# What the exercise asks
Below are the records. List every line holding the word "agent".

───── Data records ─────

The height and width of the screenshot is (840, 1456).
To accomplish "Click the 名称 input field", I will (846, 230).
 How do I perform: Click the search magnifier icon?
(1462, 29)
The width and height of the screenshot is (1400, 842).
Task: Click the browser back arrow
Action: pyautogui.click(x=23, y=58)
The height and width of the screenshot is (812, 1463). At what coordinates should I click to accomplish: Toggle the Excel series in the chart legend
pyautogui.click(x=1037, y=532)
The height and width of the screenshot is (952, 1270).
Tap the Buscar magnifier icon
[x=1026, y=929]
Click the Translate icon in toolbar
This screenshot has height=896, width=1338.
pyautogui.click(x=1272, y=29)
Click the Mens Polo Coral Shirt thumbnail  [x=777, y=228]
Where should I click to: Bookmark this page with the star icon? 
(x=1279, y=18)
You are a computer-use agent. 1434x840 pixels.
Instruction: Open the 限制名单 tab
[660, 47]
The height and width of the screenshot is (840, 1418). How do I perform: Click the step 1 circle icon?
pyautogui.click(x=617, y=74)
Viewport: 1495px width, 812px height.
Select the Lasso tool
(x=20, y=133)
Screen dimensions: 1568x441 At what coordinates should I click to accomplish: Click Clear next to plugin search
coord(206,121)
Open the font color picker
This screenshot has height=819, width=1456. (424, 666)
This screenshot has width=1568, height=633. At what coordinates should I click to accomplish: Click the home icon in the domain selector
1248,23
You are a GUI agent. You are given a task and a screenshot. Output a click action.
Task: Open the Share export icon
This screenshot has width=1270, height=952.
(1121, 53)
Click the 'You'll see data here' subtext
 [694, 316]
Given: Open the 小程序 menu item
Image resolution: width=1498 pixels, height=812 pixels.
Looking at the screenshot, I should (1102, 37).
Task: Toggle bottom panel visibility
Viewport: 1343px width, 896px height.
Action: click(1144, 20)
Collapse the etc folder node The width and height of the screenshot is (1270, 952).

─────

# Exercise response
You are a computer-use agent. 1434x840 pixels.
You are a GUI agent. You are given a task and a screenshot. Output a click action.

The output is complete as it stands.